From surveys of Iranian ex-pats to market tests in Dubai, Radio Farda has been a work in progress since its debut in late 2002. The one constant is that unlike Cold War-era transmissions by the Voice of America and Radio Free Europe that relied primarily on news programming, Farda blends news and music as a way to reach a country where two-thirds of the population is said to be under 30.
“A little bit of entertainment” is how a consultant to Radio Farda, Bert Kleinman, describes the broadcast formula he helped design. “The core of the mission is news and information” – in a typical hour, 16 1/2 minutes of programming is devoted to news – but “we were tasked to reach out to the younger generation there. And quite frankly, you just can’t do it with news.”
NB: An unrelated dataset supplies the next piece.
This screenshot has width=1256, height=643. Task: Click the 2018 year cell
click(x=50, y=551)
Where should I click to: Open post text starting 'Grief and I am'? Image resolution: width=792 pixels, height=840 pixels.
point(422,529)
So in addition to a 10-member news staff in Washington and a 28-member news staff in Prague, there is Ms. Valinejad. As the person in charge of the non-news, she also sifts through some 300 phone messages a day from listeners responding to the interactive feature “What Do You Think?”
“We try in the American tradition to have respectful dialogue,” Mr. Kleinman said of this feature, which airs twice an hour. An acceptable topic, he said, is, “What should be done to improve the relationship between Iran and the United States?” An unacceptable topic would be, “Should the mullahs be overthrown?”
Station promotions air several times an hour, along with features about health issues (acceptable: “why vitamin E is good for you,” Mr. Kleinman said; unacceptable: “boil your water so you don’t get bubonic plague”).
More than anything else, though, there is music.
“Adult contemporary,” Mr. Kleinman said. Music with “a happy beat to it.”
No hip-hop. No alternative. No rap.
“Madonna. Michael Jackson. The Gipsy Kings. Bob Marley,” Ms. Valinejad said, looking over her playlist. “Abba. Enrique Iglesias. Phil Collins. Celine Dion.”
There are Persian singers, too, including Googoosh, Dariush, Siavash Ghomayshi, Mansour, Hayedeh, and Ebi.
“I know every single Persian singer,” Ms. Valinejad said, largely from watching the satellite feed of several Los Angeles-based TV stations that beam programming into the homes of Iran’s elites. The elites get TV and the masses get Farda.
Ms. Valinejad sorts the songs into categories such as West Gold (Eagles, Elton John, Michael Bolton) and Persian Gold (2 Fun, Andy, Sandy, Aref).
She enters the song lists, the chosen answers, the health tips, and promos into a computer program, and one click later everything is arranged into minute-by-minute programming for an entire day.
“It’s easy,” she said, but in one way it isn’t: In taking the job, she realized she would be giving up any chance of seeing Iran again anytime soon. “Because the organization is part of the U.S. government and Iranian officials don’t like that,” she explains. “Maybe I could go back, I’m not sure, but the fear is there, always. They can put you in trouble for anything there. Anything.”
What makes it worth it, Ms. Valinejad said, is the idea of sending music into such a place. One thing she remembers from living in Iran is that love songs weren’t allowed, unless they were songs about love of God or Islam. So into Iran goes a Celine Dion ballad and eight or so other songs every hour on a route from Northern Virginia to Munich, then to a transmitting facility in Dubai, and then into a country where the Iranian government tries to jam the signal and there’s no way to tell who’s listening at any given moment.
One survey – done by calling Iranian phone numbers and asking whoever answered if he listens to Radio Farda – put the number of adult listeners a week at 13.6% of the adult population. It is only an estimate, though, because how many Iranians will speak honestly with a stranger who telephones them out of the blue?
Ms. Valinejad is sure they are out there in droves, waiting to hear what song America is sending next, because if she were in Iran, that’s what she would be doing. “It gives you energy,” she said of the music. “It gives you hope. It gives you something to look forward to.”